Mounaïm El Idrissy

Personal information
- Date of birth: 10 February 1999 (age 27)
- Place of birth: Martigues, France
- Height: 1.81 m (5 ft 11 in)
- Position: Forward

Team information
- Current team: Raja CA
- Number: 21

Senior career*
- Years: Team / Apps / (Gls)
- 2016–2018: Ajaccio B / 27 / (10)
- 2018–2023: Ajaccio / 112 / (15)
- 2023–2025: Kortrijk / 35 / (0)
- 2025–2026: Troyes / 37 / (4)
- 2026–: Raja CA / 0 / (0)

= Mounaïm El Idrissy =

French footballer (born 1999)

Mounaïm El Idrissy (منعم الإدريسي; born 10 February 1999) is a French professional footballer who plays as a forward Botola Pro club Raja CA.

==Career==
El Idrissy made his professional debut with Ajaccio in a 3–2 Ligue 2 win over Le Havre on 19 October 2018. El Idrissy scored his first professional goal in a 1–0 win over Grenoble on 2 August 2019. On 14 May 2022, Ajaccio achieved promotion to Ligue 1 as runners up after a 1–0 win over champions and fellow Ligue 2 promoted outfit Toulouse. On 5 August 2023, El Idrissy made his Ligue 1 debut in a 2–1 defeat to Lyon at the Groupama Stadium. El Idrissy scored his first goal in Ligue 1 in a 2–1 defeat to Rennes at Roazhon Park. El Idrissy finished his first Ligue 1 season with 6 goals in 32 appearances.

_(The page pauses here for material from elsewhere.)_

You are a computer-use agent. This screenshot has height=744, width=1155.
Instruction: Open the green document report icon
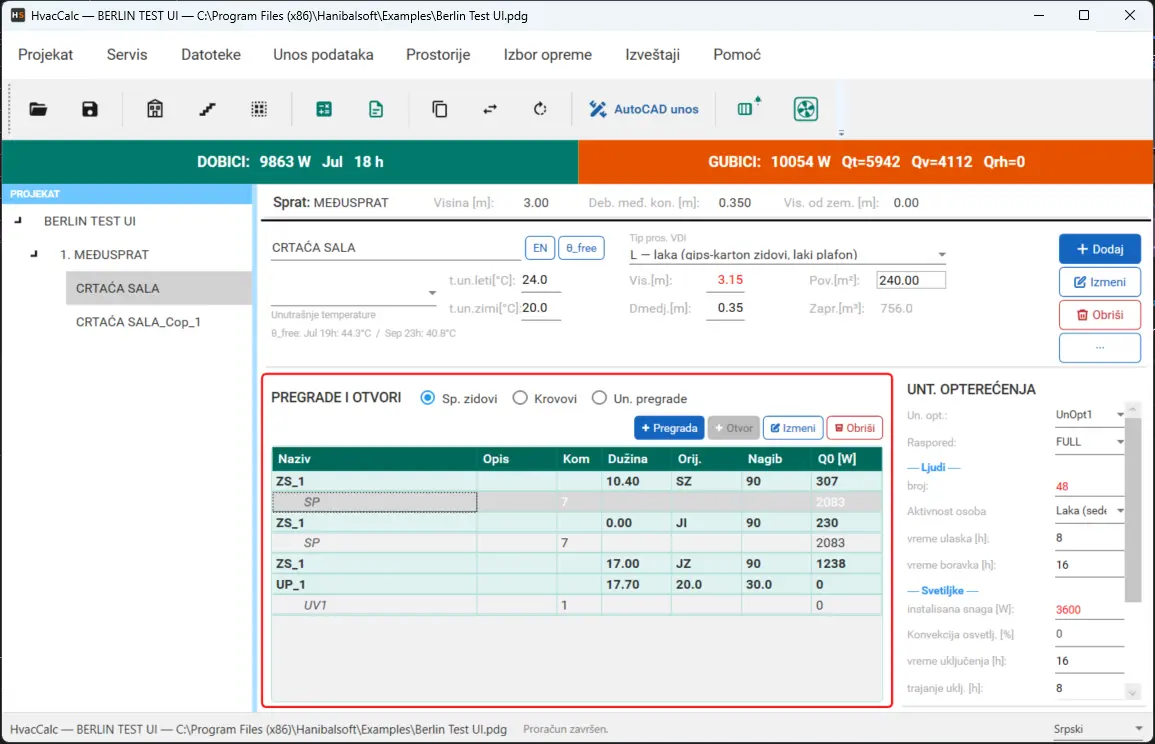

On 7 September 2023, El Idrissy signed with Kortrijk in Jupiler Pro League. He signed a three-year contract with the option to extend.

On 3 February 2025, El Idrissy moved back to France and joined Troyes in Ligue 2 on a one-and-a-half-year contract.

==Personal life==
Born in France, El Idrissy is of Moroccan descent.